* [Work order]:
What's needed is an exact copy of the lines from the one that contains "This screenshot has height=474, width=840." to the end of the data below, leaving the pictures out.

═════ Supplied data ═════

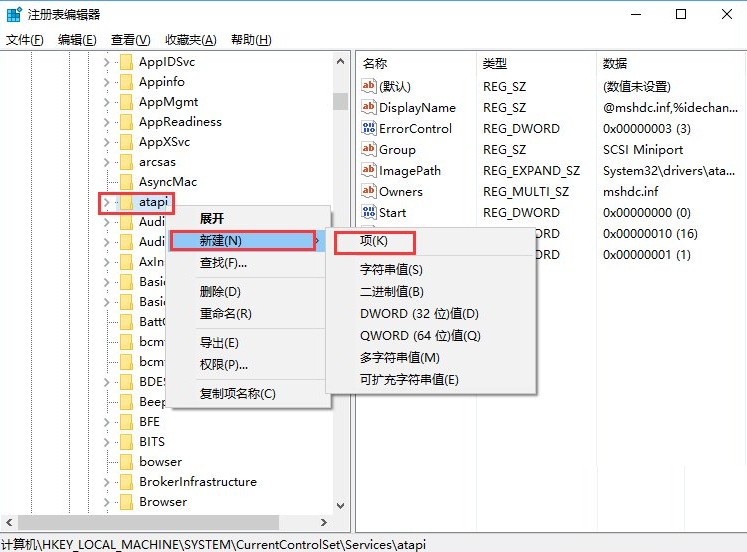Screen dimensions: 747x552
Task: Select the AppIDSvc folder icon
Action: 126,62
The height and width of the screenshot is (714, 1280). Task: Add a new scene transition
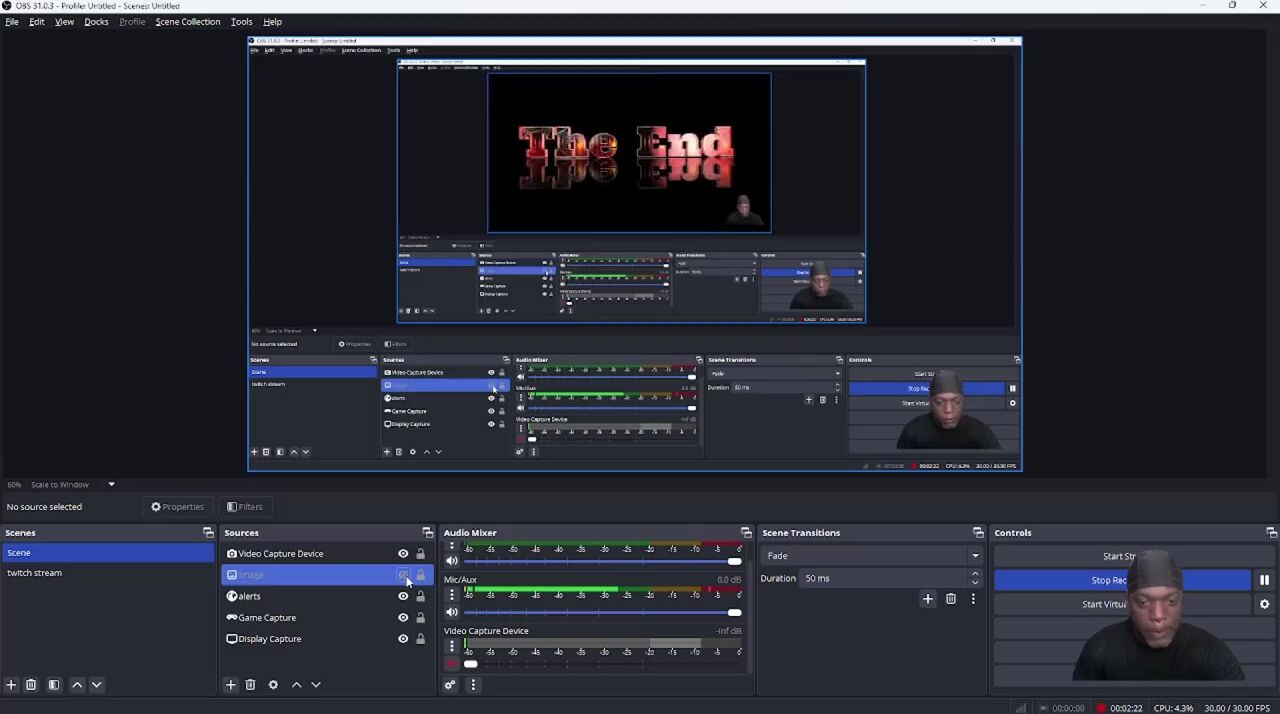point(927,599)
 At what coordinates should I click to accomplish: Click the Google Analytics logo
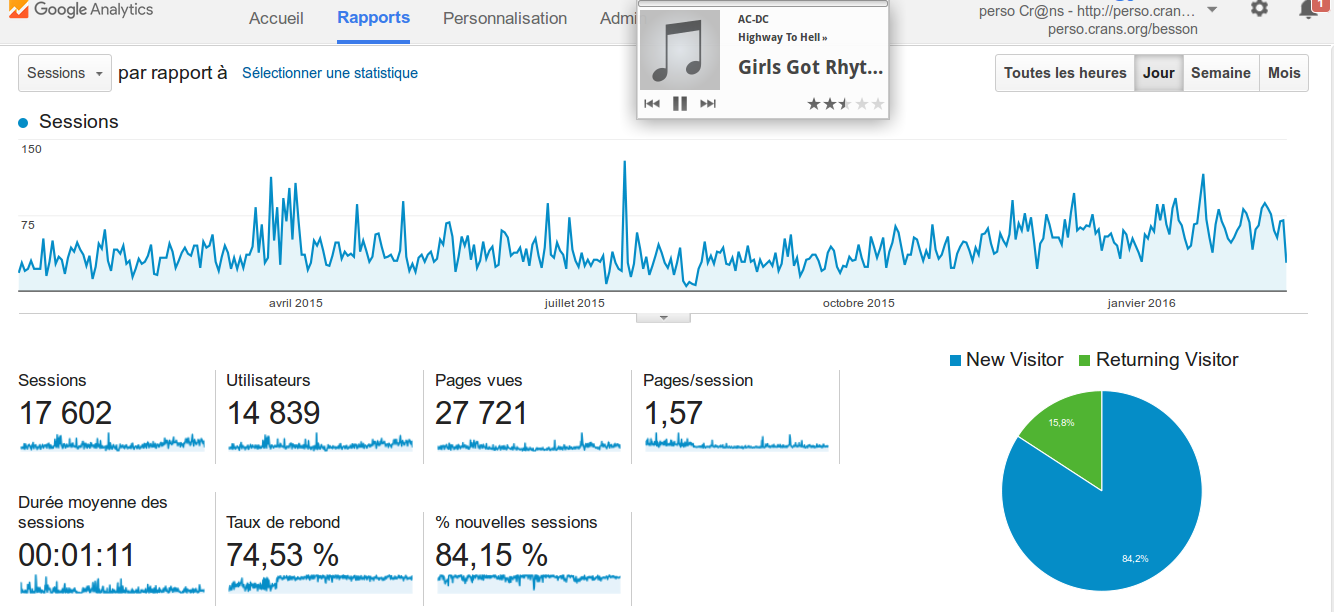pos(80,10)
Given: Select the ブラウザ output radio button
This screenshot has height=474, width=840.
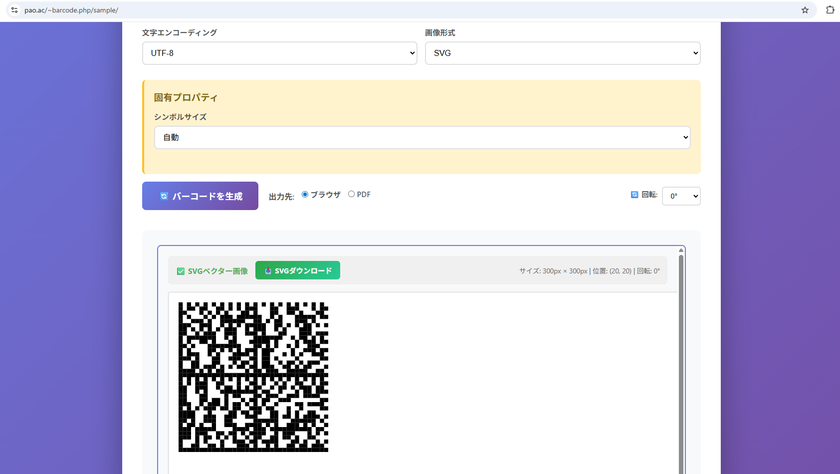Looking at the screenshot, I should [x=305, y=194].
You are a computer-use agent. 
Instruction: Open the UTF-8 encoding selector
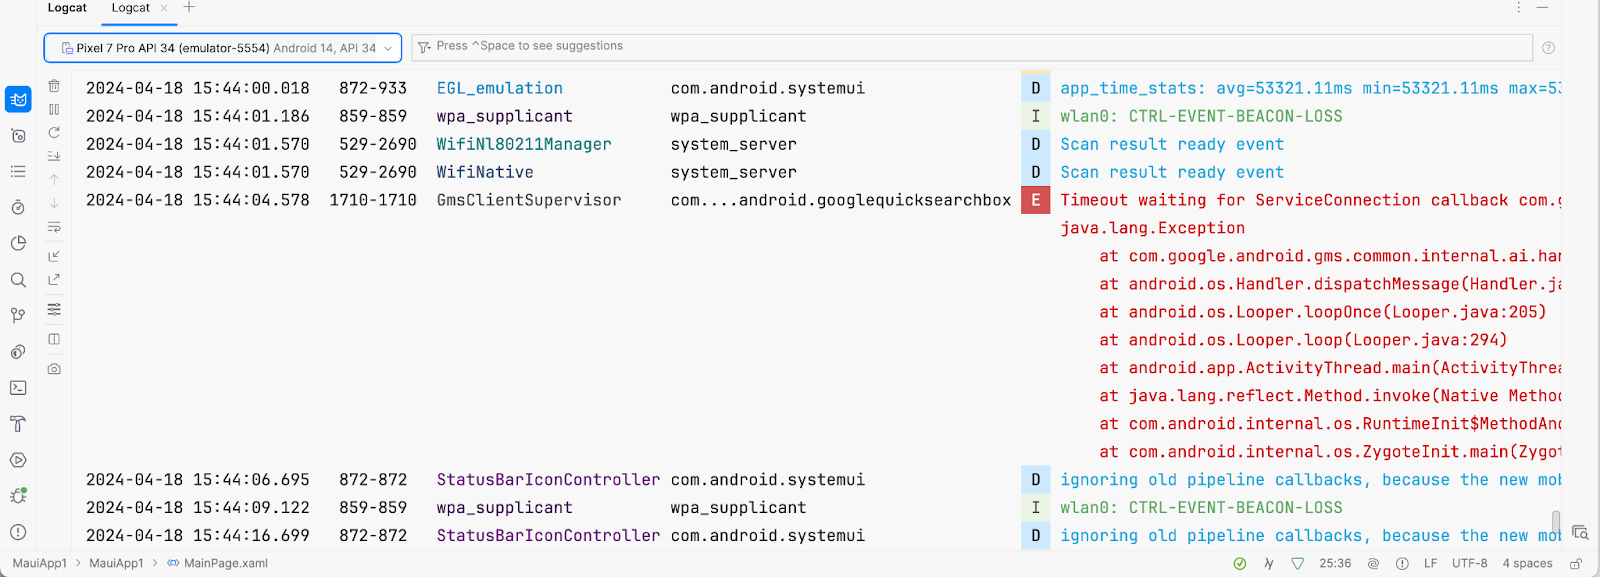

═════

* [Result of the task]:
This screenshot has height=474, width=840.
Looking at the screenshot, I should [x=305, y=194].
You are a computer-use agent. 
Instruction: Open the UTF-8 encoding selector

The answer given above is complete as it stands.